The AGCAS Disability Task group have recently produced a series of case studies, providing advice for colleagues, based on real experiences of working with clients. The case studies cover the following disabilities: Asperger syndrome, Dyslexia, Dyspraxia, hearing impairment, mental health and Post Traumatic Stress Disorder.
These studies are designed to share some potential practical solutions and ideas that we hope will be a source of help to our AGCAS colleagues. We would, of course, be very pleased to receive feedback.
The case studies can be found by signing in as normal onto the main AGCAS site, typing ‘Disability’ into the search field and looking in the ‘Resources‘ section.
The studies can be used alone or in conjunction with the ‘Frequently asked questions‘ section, which we have recently updated and which can be found in the same place on the AGCAS site as the case studies. The questions cover a range of typical issues that colleagues working with disabled clients may need to know about. The questions are:
1. What does the legal definition of disability include and what current legislation should you be aware of with regards to disability issues in the workplace?
2. What is a Disabled Students’ Allowance (DSA), how do individuals apply for it and what type of educational support might it provide?
3. What type of support do university careers services typically provide to disabled students and graduates?
4. How, when and why should a student disclose their disability in an application for employment or further study?
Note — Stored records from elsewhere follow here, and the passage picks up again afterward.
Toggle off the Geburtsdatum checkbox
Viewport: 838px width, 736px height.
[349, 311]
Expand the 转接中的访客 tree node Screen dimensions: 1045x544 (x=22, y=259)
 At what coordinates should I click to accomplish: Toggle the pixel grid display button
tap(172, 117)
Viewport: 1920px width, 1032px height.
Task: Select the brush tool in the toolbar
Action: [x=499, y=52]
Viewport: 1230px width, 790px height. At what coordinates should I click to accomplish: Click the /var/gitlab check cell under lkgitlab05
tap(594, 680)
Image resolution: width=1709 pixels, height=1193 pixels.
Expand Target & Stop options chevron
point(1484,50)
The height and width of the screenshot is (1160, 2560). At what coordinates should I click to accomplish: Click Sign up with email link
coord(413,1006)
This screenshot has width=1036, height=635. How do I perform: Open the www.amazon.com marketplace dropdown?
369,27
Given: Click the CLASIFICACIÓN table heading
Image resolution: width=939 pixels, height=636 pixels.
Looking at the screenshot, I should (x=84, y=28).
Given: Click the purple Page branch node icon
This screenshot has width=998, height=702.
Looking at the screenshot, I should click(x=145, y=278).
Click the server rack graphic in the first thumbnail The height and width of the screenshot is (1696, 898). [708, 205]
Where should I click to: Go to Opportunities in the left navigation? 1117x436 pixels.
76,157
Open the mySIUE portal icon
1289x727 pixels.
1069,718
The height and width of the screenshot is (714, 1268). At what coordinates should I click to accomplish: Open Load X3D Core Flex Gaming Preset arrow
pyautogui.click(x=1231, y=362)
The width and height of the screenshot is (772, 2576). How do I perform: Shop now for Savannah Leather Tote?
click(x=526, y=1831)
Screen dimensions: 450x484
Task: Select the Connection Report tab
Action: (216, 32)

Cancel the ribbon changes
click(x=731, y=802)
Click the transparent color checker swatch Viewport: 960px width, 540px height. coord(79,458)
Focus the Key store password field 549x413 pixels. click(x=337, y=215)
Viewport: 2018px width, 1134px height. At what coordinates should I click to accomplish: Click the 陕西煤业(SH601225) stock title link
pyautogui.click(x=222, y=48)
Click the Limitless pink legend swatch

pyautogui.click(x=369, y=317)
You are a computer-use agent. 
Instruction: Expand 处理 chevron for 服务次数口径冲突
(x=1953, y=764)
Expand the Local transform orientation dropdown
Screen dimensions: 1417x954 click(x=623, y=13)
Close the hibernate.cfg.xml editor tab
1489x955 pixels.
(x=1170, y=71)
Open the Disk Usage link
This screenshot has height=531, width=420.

5. How can you identify disability-friendly employers?
6. How do disabled graduates fare in the job market?
7. What further resources should I refer to when working with disabled students and graduates?
We hope the information is helpful.
Paul Barnes, Disability Task Group member.
One thought on “Supporting disabled clients – case studies and frequently asked questions on the AGCAS website”
does anyone know anything about some ECU reseach currently taking place into work placements for disabled people?